FOR IMMEDIATE RELEASE

July 12, 2016
Contact: Frank D. LoMonte, Executive Director
director@splc.org or 202-785-5450

Responding to research documenting that high school girls report alarming rates of direct institutional censorship and pressure to “self-censor,” the Student Press Law Center today announced its first wave of Active Voice Fellows, college students who will be paid to create “press freedom service projects” in their communities.

The inaugural class of Fellows will begin work with the start of the fall 2016-17 school term. They are:

Darlene Aderoju, a senior at Howard University in Washington, D.C.

Nashwa Bawab, a junior at the University of Texas-Austin.

Sunshine Cho, a sophomore at the University of California-San Diego.

Sophie Gordon, is a junior at Ball State University in Muncie, Indiana.

Sindhu Ravuri, a sophomore at the University of California-Berkeley.

Fellows were chosen from a nationwide pool in a competitive application process based on demonstrated commitment to press freedom and women’s empowerment, ability to communicate the needs of teen journalists to a larger audience, and creativity in designing concepts for Active Voice projects.

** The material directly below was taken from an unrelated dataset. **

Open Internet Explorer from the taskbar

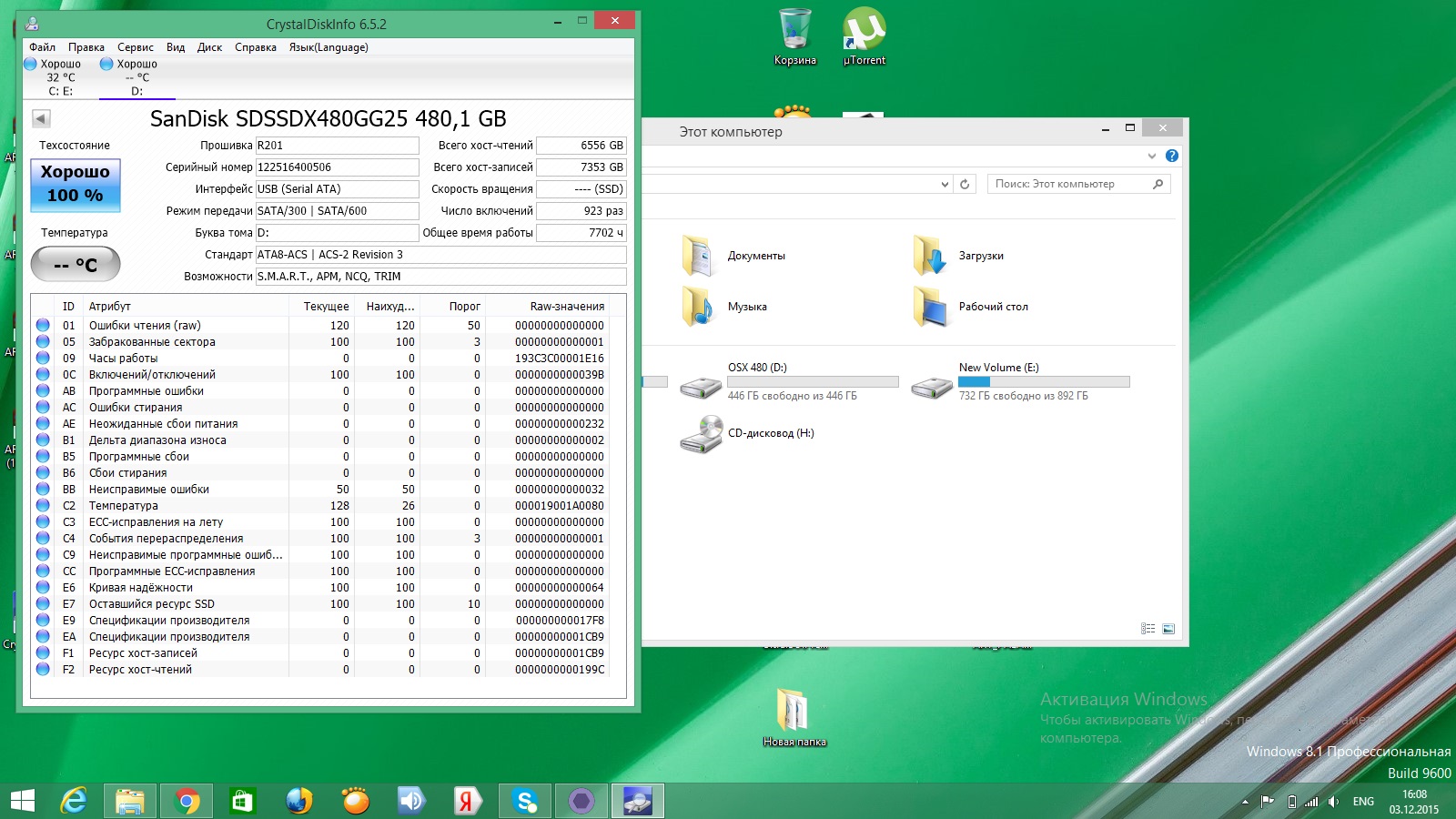tap(74, 801)
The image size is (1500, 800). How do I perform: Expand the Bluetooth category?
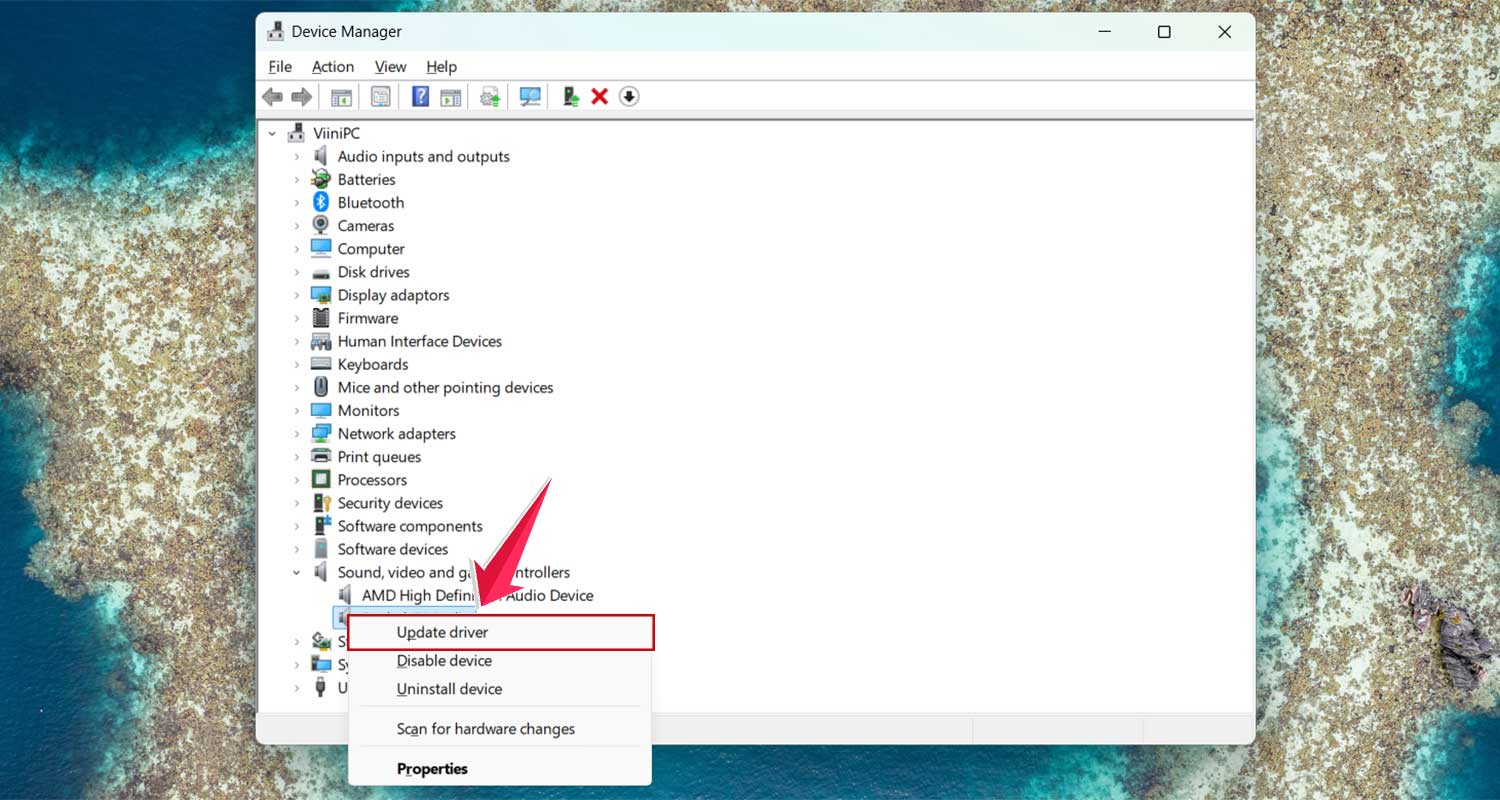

Each fellow will design and implement a project of her own choosing, with help from SPLC-recruited mentors from the legal and communications fields, aimed at advancing the welfare of students who face adversity in speaking about issues of public concern. The fellows will blog about their projects at www.theactivevoice.org over the course of the school year, and present their findings in April 2017 at the Kopenhaver Center for the Advancement of Women in Communication at Florida International University.

“We’re incredibly excited by the depth of talent and creativity that Active Voice is bringing to bear on the problems that young women face when trying to report and write about issues of social and political concern in schools,” said Frank LoMonte, executive director of the Student Press Law Center. “This group of young women, and others to follow in future years, will be the ‘First Amendment’s first responders’ in communities across the country, helping bring wider public attention to the stories of students whose ideas are devalued by school censorship. Active Voice will be a change-making initiative that starts an overdue conversation about the disempowering climate in schools.”

Research by the University of Kansas released in March 2016 documents that girls are significantly more likely than boys to report that their schools have declared entire subjects – including (according to the survey results) substance abuse, religion and LGBT rights – off-limits to be discussed in student media, and that they are twice as likely as boys to “self-censor” in fear of adverse reaction from school authorities.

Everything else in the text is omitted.